> **About this exercise**
Search the records for the line with "You are a computer-use". Output that line and each line after it, exactly, and stop at the end; omit pictures.

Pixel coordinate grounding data
-------------------------
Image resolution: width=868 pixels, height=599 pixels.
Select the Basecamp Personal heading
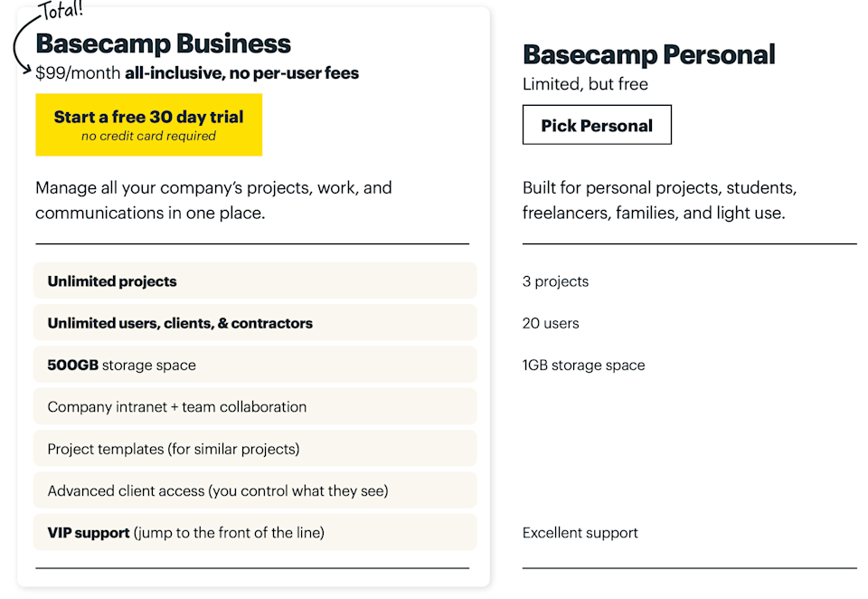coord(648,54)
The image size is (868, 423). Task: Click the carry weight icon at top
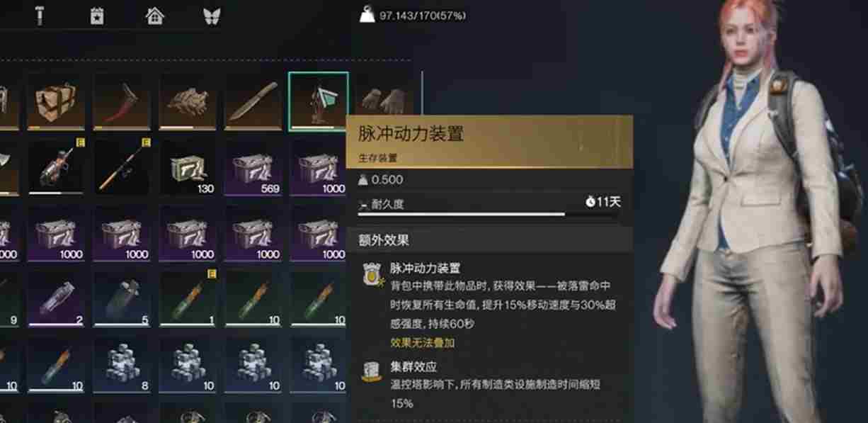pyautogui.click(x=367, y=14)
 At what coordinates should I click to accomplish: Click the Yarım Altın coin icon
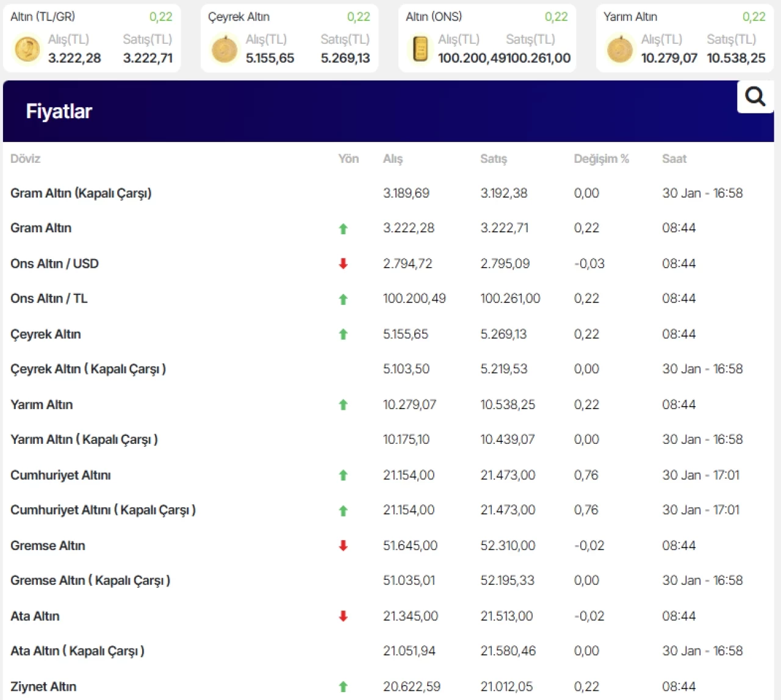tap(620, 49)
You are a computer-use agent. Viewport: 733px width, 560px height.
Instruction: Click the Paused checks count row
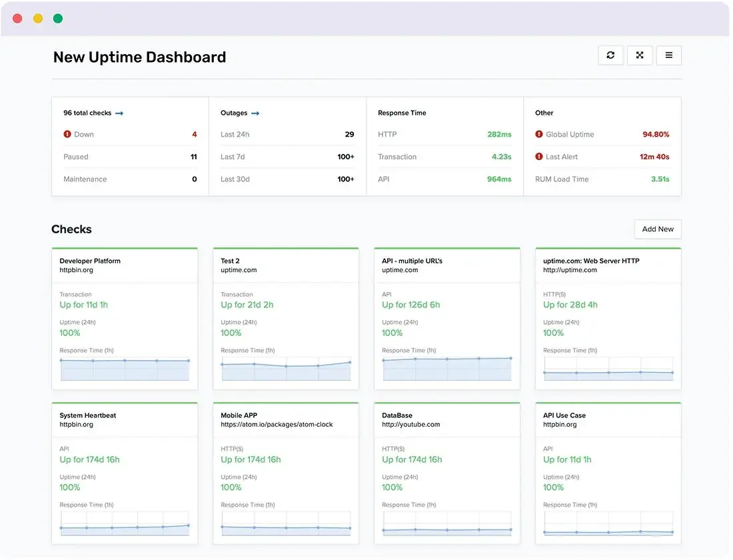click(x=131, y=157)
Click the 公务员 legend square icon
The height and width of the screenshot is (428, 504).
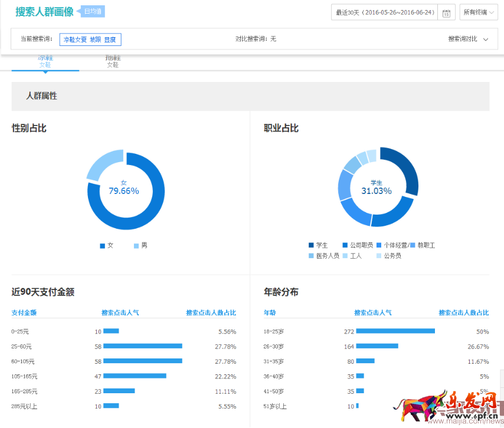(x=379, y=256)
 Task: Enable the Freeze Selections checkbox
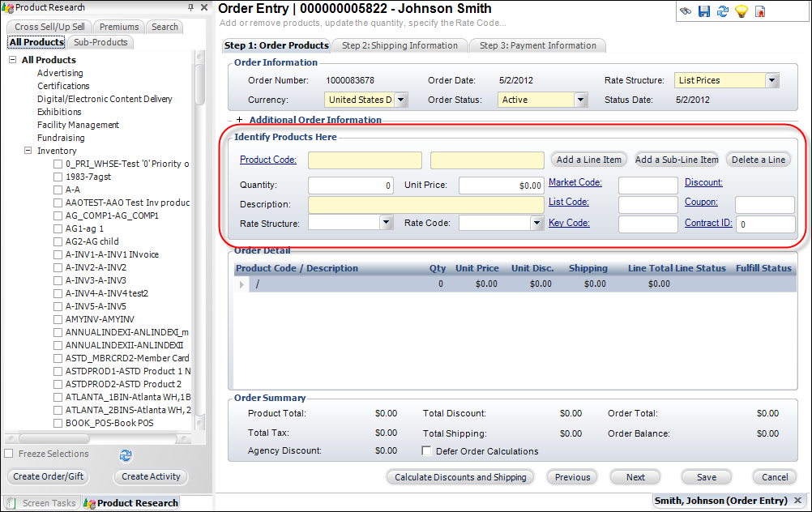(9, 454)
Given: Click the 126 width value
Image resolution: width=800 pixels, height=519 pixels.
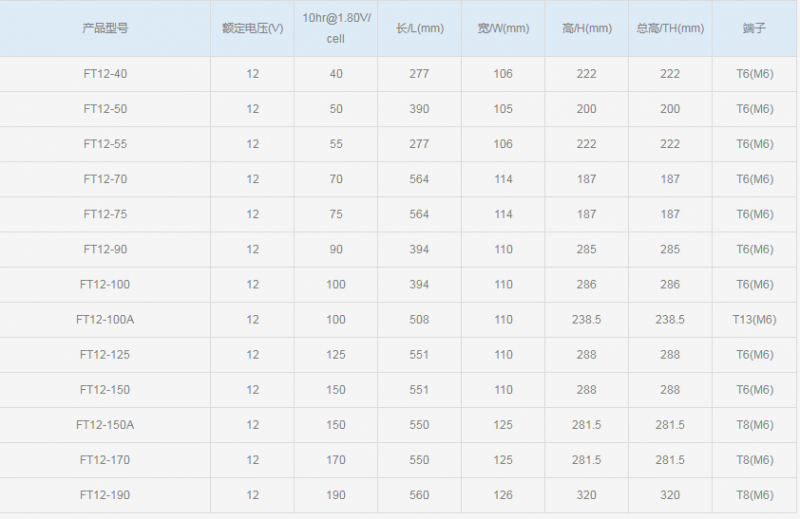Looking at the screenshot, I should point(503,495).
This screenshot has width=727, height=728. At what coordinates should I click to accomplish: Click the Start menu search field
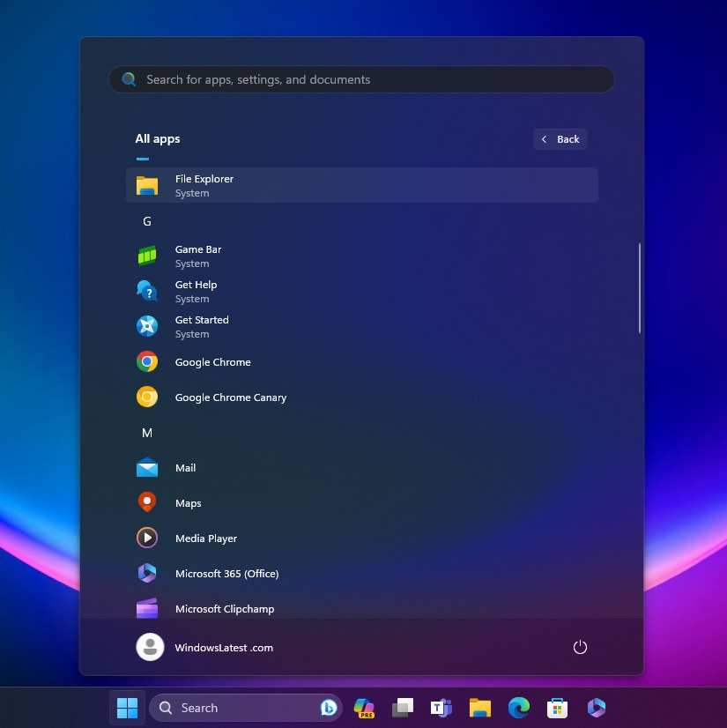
-------------------------
> **Answer to the exercise**
You are a computer-use agent. Viewport: 733px width, 560px height.
Instruction: Click the Paused checks count row
click(x=131, y=157)
Click the 公务员 legend square icon
The height and width of the screenshot is (428, 504).
(x=379, y=256)
 Task: Enable the Freeze Selections checkbox
(9, 454)
Given: Click the 126 width value
Image resolution: width=800 pixels, height=519 pixels.
Looking at the screenshot, I should point(503,495).
This screenshot has width=727, height=728. At what coordinates should I click to accomplish: Click the Start menu search field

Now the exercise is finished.